基于烧伤保护健康信息的医学图像检测与去识别的视觉语言模型评价。

视觉语言模型（VLMs）的进步可以检测和去识别医学图像上的烧伤保护健康信息（PHI）。目的探讨商用和开源VLMs在医学图像上检测烧伤PHI的能力，确认完全去识别，并在存在PHI的情况下模糊PHI。材料与方法在本回顾性研究中，随机选择2021年1月至6月在某三级医院住院期间死亡的18岁及以上患者的死亡记录。每种模式随机选择一项研究。对图像进行预处理以确保刻录PHI，并测试四种去识别条件：所有PHI文本可见，PHI文本使用星号编辑，PHI文本被删除，所有文本被删除。真实的PHI被虚构的数据所取代，以保护隐私。
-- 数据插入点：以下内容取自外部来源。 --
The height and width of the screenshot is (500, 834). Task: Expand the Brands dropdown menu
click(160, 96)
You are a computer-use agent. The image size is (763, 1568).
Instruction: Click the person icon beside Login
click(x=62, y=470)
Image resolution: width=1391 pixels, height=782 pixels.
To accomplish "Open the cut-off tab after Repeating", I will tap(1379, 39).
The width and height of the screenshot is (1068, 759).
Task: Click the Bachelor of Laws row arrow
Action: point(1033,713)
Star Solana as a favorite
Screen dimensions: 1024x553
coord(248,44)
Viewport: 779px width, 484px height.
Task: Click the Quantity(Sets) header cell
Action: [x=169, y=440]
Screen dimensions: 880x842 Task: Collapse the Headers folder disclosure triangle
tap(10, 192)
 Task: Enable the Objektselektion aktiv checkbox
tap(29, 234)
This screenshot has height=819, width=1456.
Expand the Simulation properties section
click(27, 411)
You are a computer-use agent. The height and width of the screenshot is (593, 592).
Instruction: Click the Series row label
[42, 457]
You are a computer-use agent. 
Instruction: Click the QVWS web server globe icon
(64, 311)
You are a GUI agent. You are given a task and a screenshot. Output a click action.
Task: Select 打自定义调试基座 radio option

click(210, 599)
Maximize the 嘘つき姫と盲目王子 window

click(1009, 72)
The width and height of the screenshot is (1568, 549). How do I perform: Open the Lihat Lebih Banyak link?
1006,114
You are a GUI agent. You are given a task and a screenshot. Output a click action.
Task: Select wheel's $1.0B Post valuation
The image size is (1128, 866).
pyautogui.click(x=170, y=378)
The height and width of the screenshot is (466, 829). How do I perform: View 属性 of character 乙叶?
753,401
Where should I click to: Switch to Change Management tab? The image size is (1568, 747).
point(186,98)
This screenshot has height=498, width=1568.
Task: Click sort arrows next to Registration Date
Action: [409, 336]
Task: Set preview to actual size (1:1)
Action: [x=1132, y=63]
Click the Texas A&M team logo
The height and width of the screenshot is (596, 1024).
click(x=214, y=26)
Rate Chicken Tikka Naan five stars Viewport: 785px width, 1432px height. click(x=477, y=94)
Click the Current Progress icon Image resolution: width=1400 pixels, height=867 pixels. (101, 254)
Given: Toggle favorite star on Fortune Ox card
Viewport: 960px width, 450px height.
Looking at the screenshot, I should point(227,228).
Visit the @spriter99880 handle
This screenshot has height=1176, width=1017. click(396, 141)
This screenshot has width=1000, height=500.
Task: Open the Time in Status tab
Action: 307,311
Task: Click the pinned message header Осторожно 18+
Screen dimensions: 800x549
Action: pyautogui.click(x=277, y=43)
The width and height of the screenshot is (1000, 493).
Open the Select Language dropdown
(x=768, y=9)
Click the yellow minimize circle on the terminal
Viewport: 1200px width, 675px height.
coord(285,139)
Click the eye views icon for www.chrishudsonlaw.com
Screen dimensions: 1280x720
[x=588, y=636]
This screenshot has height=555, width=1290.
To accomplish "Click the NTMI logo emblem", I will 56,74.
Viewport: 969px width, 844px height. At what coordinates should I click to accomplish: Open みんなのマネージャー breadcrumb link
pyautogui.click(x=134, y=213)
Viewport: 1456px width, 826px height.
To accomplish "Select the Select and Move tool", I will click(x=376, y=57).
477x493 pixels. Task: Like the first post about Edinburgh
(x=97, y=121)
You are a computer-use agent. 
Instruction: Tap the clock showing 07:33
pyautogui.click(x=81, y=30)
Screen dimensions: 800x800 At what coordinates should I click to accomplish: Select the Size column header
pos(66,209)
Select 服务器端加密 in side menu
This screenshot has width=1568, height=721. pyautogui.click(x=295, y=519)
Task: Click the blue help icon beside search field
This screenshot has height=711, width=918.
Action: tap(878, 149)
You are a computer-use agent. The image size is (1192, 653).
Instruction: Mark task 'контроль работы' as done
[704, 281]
4台vlm（商用3台：chatgpt - 40 [OpenAI]、Gemini 1.5 Pro [b谷歌]）和Claude-3 Haiku [Anthropic]；一个开源：Llama 3.2 Vision 11B [Meta])在三个任务上进行测试：任务1，整体确认去识别；任务2，检测和规范任何可识别的PHI项目；任务3，对五个预选PHI项目（姓名、身份证号、出生日期、年龄、性别）进行检测和规范。使用开源的Tesseract光学字符识别软件从图像中提取文本，并将其输入VLMs进行相同的任务。此外，还评估了每个VLM屏蔽检测到的PHI场的能力。采用χ2、独立t检验或广义估计方程进行统计学比较。结果100例死亡患者资料(平均年龄71.1岁±10.1岁[SD]；57例男性)，709例影像学研究随机纳入。在6696个PHI出现中，chatgpt - 40对任务1的去识别验证准确率为95.0% (n = 6362)，对任务2的去识别验证准确率为61.2% (n = 4098)，对任务3的去识别验证准确率为96.2% (n = 6441)，优于Gemini 1.5 Pro（任务1-3分别为68.1%、55.2%和86.3%）、claude3 Haiku（任务1-3分别为75.8%、86.9%和79.4%）和Llama 3.2 Vision 11B（任务1-3分别为51.6%、66.9%和74.3%）（P < 0.001）。在所有三个去识别验证任务中，chatgpt - 40和Gemini 1.5 Pro的直接图像分析比光学字符识别软件更准确地进行PHI检测（P < 0.001）。在100张图像的375个PHI出现中，chatgpt - 40成功地掩盖了其中的81.1% （n = 304）。结论chatgpt - 40在检测、验证和模糊医学图像上的烧伤PHI方面具有很大的潜力。©RSNA， 2025本文可获得补充材料。请参阅Pinto dos Santos在本期的社论。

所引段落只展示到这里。